Two Promising New Testing Regimes May Offer Hope For Non-Invasive Way To Detect Alzheimer’s Early On

Tommy Can You Smell Me: Two Exciting New Studies Show Promise For Developing Simple, Non-Invasive Tests To Detect Alzheimer’s

They say that when people are dying, the last of the five senses to leave them is smell. People who have experienced near-death in an operating room or in an accident often describe in vivid detail smells from childhood: mom’s baking bread, the smell of woodsmoke from a fire, cinnamon apple cider.

That’s why it is perhaps fitting that one of a pair of promising new studies that hopes to one day provide an early, non-invasive test to detect Alzheimer’s relies on the sense of smell to make its prediction. The second test relies on the eyes to predict alzheimer’s but first the smell test.

An international meeting on Alzheimer’s was the site where researchers from Columbia University revealed the results of their study, in which a group of participants aged 60 or older were asked to take a standard odor test.

What they found was that the people who did most poorly on the test were the ones who were more likely to already have, or to go on to develop thinking and memory problems. And the most exciting thing about the study is that it holds promise that one day, a simple, non-invasive, standardized test relying on scent could be available at any doctor’s office.

“The whole idea is to create tests that a general clinician can use in an office setting,” said Dr. William Kreisl of Columbia University.

Usually, Alzheimer’s tests are expensive and require a lot of work: PET scans and spinal taps are de rigeur at the moment.

The idea for the smell test grew out of the observation that Alzheimer’s patients often report that food has lost its flavor, and researchers have concluded that the reason for this is they have lost some of their sense of smell. This led Keisl and his colleagues to hypothesize that Alzheimer’s affects the are of the brain responsible for processing odor signals from the nose in its’ earliest stages.

Another non-invasive test has come out of research conducted at the University of Minnesota, in which older rats with early stages of Alzheimer’s were found to have retinas that give off less of a reflection than their Alzheimer’s-free counterparts.

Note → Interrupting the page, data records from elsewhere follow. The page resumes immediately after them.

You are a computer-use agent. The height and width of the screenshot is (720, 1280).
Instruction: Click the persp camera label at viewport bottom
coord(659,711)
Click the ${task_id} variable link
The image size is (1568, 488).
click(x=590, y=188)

It is incredible to imagine a pair of simple, cheap and effective tests for alzheimer’s that might easily be performed in tandem at a doctor’s office, early on in the aging process and able to catch signs of Alzheimer’s at its very earliest stages.

While there is still no cure for the disease, knowing what is happening to oneself or to one’s loved one could provide immense comfort, and allow for preparations to be made to help them better deal with what is coming.